ESTUDIO DE UN RECUBRIMIENTO DE NANOPARTÍCULAS DE SILICIO BASADO EN EL PROCESO DE CONVERSIÓN DESCENDENTE PARA EL INCREMENTO DE LA EFICIENCIA DE UNA CELDA SOLAR DE SILICIO POLICRISTALINO (STUDY OF A SILICON NANOPARTICLE COATING BASED ON THE DOWNSHIFTING PROCESS TO INCREASE THE EFFICIENCY OF A POLYCRYSTALLINE SILICON SOLAR CELL)
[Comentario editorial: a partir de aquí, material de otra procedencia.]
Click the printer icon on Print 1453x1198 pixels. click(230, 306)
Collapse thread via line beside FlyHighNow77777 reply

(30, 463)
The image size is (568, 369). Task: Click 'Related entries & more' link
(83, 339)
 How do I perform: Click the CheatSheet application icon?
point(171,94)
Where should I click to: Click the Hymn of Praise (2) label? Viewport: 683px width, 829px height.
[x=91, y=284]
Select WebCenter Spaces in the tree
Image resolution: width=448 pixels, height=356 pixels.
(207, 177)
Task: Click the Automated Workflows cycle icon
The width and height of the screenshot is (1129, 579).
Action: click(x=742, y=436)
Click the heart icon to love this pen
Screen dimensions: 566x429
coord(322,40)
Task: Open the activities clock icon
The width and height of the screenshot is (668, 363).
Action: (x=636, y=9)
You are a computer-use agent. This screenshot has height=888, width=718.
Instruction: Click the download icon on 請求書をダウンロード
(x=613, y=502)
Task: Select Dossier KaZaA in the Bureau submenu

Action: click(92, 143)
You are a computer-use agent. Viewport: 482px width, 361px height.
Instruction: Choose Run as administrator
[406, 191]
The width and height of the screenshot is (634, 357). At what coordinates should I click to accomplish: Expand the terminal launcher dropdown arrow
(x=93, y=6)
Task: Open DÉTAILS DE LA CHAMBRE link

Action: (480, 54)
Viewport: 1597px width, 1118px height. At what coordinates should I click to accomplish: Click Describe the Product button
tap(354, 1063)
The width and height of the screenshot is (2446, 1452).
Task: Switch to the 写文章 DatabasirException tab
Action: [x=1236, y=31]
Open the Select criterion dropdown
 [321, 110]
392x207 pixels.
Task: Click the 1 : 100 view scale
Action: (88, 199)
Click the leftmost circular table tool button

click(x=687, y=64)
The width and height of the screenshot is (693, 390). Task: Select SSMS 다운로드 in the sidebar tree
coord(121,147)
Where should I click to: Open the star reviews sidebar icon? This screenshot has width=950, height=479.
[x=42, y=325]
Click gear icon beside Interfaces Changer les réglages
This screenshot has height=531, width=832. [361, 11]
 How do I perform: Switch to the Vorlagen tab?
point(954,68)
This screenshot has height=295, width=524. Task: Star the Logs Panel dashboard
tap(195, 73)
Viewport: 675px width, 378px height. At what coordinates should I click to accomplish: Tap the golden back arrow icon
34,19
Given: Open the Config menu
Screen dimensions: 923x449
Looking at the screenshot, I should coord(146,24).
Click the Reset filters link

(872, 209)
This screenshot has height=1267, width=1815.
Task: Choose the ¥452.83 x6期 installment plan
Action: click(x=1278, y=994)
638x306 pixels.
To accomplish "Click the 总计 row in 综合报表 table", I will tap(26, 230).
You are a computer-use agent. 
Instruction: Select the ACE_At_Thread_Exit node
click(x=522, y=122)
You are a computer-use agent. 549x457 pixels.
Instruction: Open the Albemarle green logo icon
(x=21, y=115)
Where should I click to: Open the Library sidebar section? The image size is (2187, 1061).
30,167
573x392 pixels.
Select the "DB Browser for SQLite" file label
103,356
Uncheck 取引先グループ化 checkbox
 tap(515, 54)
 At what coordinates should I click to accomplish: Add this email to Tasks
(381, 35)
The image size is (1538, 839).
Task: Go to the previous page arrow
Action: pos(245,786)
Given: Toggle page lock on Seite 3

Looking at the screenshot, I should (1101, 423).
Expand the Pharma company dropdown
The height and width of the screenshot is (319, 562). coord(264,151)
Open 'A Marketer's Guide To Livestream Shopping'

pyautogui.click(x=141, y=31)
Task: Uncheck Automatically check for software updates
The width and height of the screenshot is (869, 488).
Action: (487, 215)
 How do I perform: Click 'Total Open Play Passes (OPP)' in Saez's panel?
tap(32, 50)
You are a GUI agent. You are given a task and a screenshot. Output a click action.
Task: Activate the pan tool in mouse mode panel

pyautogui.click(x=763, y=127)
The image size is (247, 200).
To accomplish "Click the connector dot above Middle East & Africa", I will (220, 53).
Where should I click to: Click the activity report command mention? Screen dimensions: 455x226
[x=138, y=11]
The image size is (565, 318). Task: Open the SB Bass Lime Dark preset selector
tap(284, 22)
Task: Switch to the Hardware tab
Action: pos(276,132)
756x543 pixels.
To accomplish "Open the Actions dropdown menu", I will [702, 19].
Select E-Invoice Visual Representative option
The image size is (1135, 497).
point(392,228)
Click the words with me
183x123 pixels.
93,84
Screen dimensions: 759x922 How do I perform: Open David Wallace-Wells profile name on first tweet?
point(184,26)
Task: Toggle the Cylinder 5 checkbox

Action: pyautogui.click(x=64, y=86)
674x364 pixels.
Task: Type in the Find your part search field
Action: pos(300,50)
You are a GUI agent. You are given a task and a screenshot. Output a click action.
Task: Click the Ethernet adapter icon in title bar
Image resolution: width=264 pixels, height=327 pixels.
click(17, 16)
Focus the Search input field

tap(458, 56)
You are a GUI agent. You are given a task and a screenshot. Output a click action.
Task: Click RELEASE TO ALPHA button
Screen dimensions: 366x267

Juan Antonio Martínez Zamora, Dainet Berman Mendoza, Antonio Ramos Carrazco, Hiram Jesús Higuera Valenzuela

Resumen


Resumen
En el presente trabajo de investigación se expone el estudio de un recubrimiento de nanopartículas de silicio con el cual se busca mejorar la eficiencia de celdas solares de silicio policristalino mediante el proceso de conversión descendente (downshifting) para aprovechar energía desperdiciada en forma de calor.
Como producto de la síntesis, se obtuvo un recubrimiento para celdas solares de NPs-Si con un tamaño de 2 nm. Adicionalmente, se reportan la transmitancia de las nanopartículas de silicio en un rango desde 300 nm hasta 800 nm y su ancho de banda prohibida estimada en 2.88 eV. Finalmente, la caracterización eléctrica de celdas solares policristalinas mejoradas a través del recubrimiento de NPs-Si es analizado.
Como resultado principal, una celda solar comercial y cubierta con las nanopartículas mejoró su eficiencia total de 6.08% a un 6.73% lo que arroja un incremento del 10.69% en la eficiencia total de la celda, demostrando la capacidad de recubrimiento de conversión descendente basado en nanopartículas de silicio.
Palabras clave: Celdas solares, nanopartículas, silicio.

Abstract
In this research work, the study of a coating of silicon nanoparticles is exposed with which it is sought to improve the efficiency of polycrystalline silicon solar cells through the process of downward conversion (downshifting) to take advantage of wasted energy in the form of heat.
As a product of the synthesis, a coating for NPs-Si solar cells with a size of 2 nm was obtained. Additionally, the transmittance of silicon nanoparticles in a range from 300nm to 800nm and their bandwidth estimated at 2.88eV are reported. Finally, the electrical characterization of polycrystalline solar cells improved through NPs-Si coating is analyzed.
As a main result, a commercial solar cell covered with the nanoparticles improved its overall efficiency from 6.08% to 6.73% which yields a 10.69% increase, demonstrating the ability of down-conversion coating based on silicon nanoparticles.
Keywords: Nanoparticles, silicon, Solar cells.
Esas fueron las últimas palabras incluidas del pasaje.